As a young man born in East Jerusalem who has lived in the West Bank and South Florida, I know violence, I have been afraid of violence, and I certainly know what it's like for that violence to be tied to racial/ethnic differences, ignorance, and outright racism.
However, here in the U.S., most Muslim and Arab communities still have not joined the forefront of the fight against Stand Your Ground. No disrespect meant to those championing other causes within the Islamic community. There are those out there which I personally admire and support. With that said, I do think Muslims have to break the barriers. We have to get involved in more than just stopping the "anti-sharia" legislationpopping up around the country.

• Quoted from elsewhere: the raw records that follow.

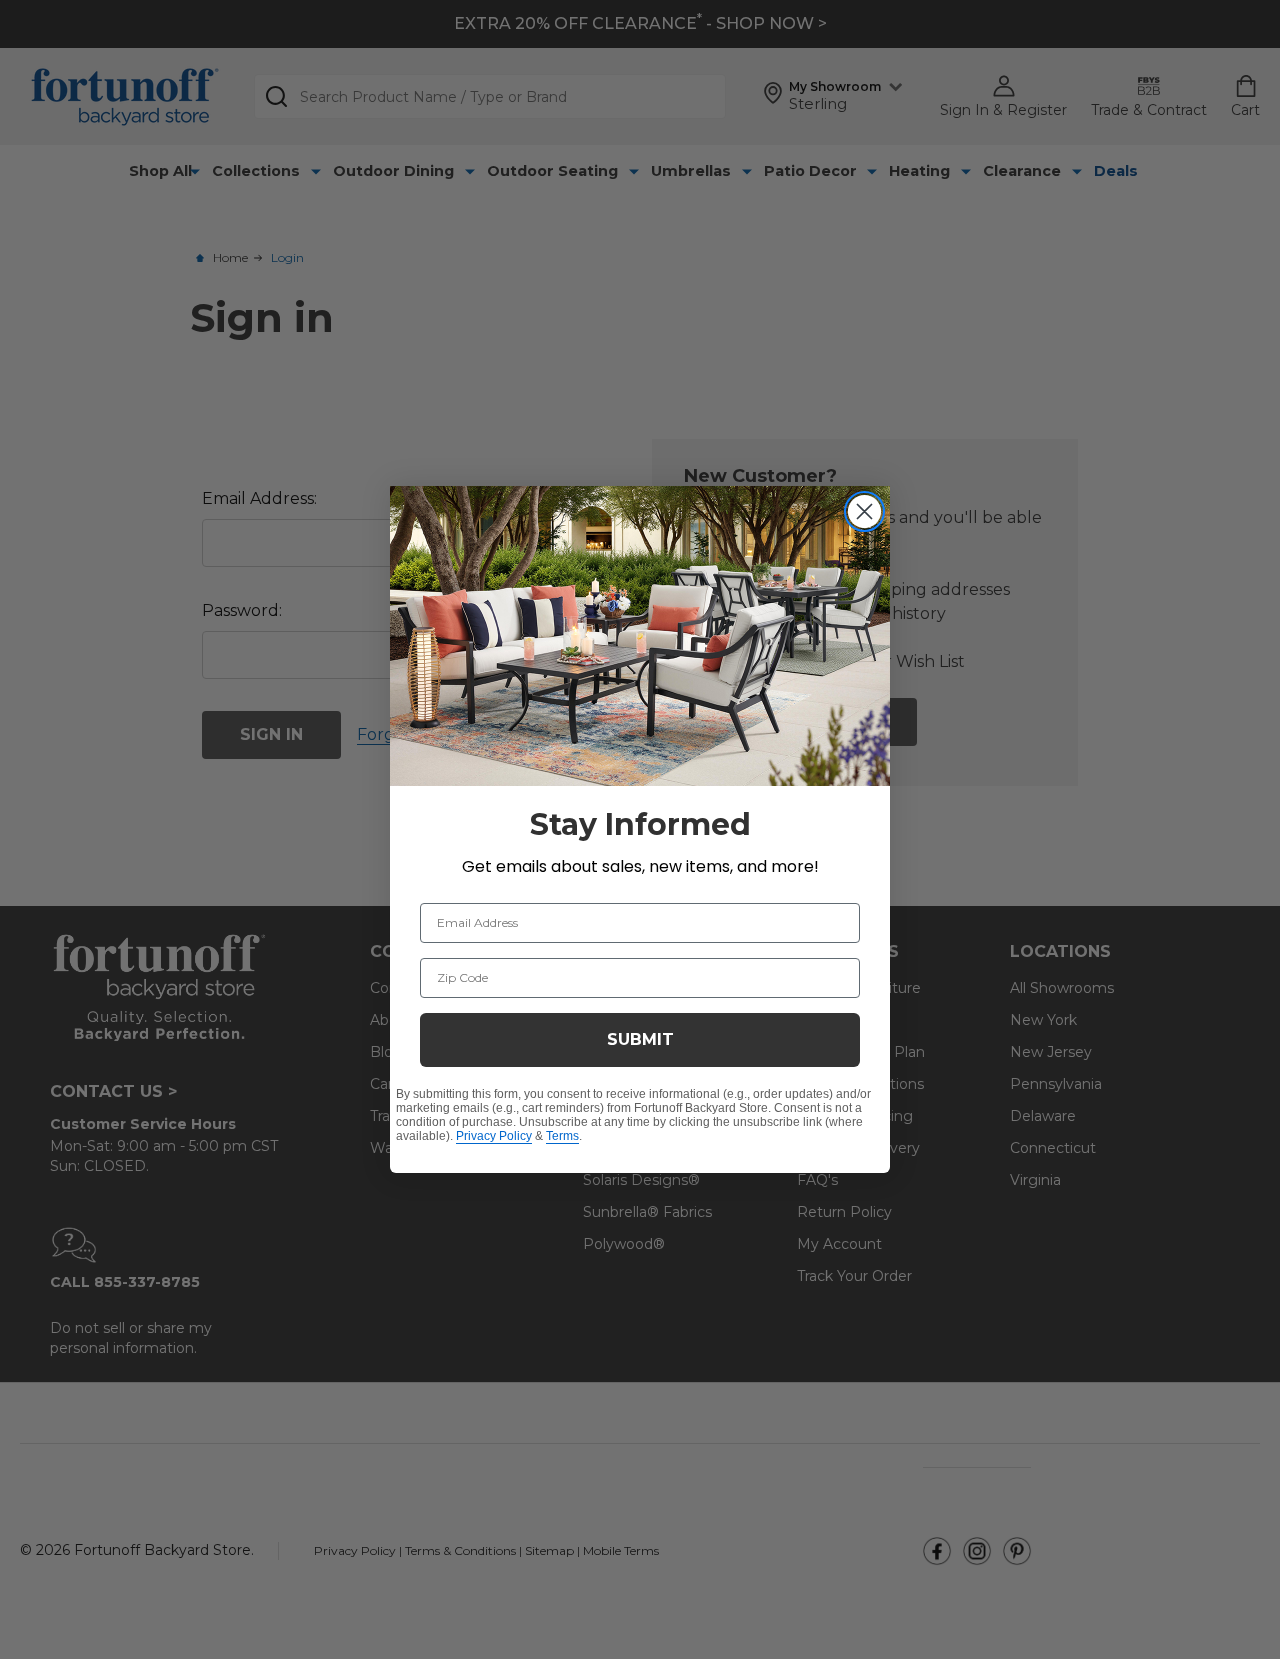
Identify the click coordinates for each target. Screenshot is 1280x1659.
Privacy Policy (494, 1136)
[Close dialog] (864, 511)
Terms (562, 1136)
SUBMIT (640, 1039)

We must be aggressive and vigilant in making this country better for all, including us. Muslims have been revolutionaries everywhere, even here in the United States of America. Malcolm X, Muhammad Ali, and others were able to utilize Islam in the civil-rights movement to push forward the issues plaguing black America at the time. Most boxing historians would acknowledge that Ali was never known as the "Greatest" because of his boxing prowess. He earned that moniker because of the man he was, and still is today, the things he stood for and the things he continues to stand for. He lost everything refusing to serve in an unjust war against other people of color. For that, he is a hero to us all.
While Muslim communities often lag behind in overall civic engagement, we are certainly at risk of falling victim to the many injustices that plague the country. In a society with growing levels of Islamophobia, and decades of anti-Arab/Muslim rhetoric and images in the media/entertainment industry, Muslims have become a "suspect group." Even people perceived to be a part of the Islamic community have experienced discrimination, abuse, violent and deadly attacks, spying, entrapment, deportations, and arrests. After the horrible tragedy on Sept. 11, 2001, I was immediately the subject of jokes regarding Arabs and Muslims. Statements such as "Your cousins went crazy" and "Don't mess with those Arabs" were thrown around often. The real danger of the thinking behind those jokes have became more apparent in the years since 9/11.
Today, Stand Your Ground policies make me fear that the next time a bigot with a hot temper is at a gas station, or patrolling "his" neighborhood, the victims could be a group of young Arab kids wearing keffiyehs and blasting Mohammed Assaf's latest hit, or a group of Muslims heading to the mosque, who happen to use the phrase "Allahu-akbar" ("God is greater").
So, as I prepare to return from Geneva, I wonder: Where are the Muslim and Arab communities on these issues? How long will we remain silent and allow others to decide our fates?
The Dream Defenders and other groups are on the ground in the state of Florida, organizing and educating people about the injustices that Stand Your Ground laws facilitate. There is space in this movement for those who are fighting Islamophobia.
The dream so eloquently described by a man who drew the world's attention to 20th-century injustices, Martin Luther King Jr., belongs to Muslims, too. The dream belongs to Arabs, and any other people who have been marginalized but are not willing to give up.
We, too, must be the power behind social change.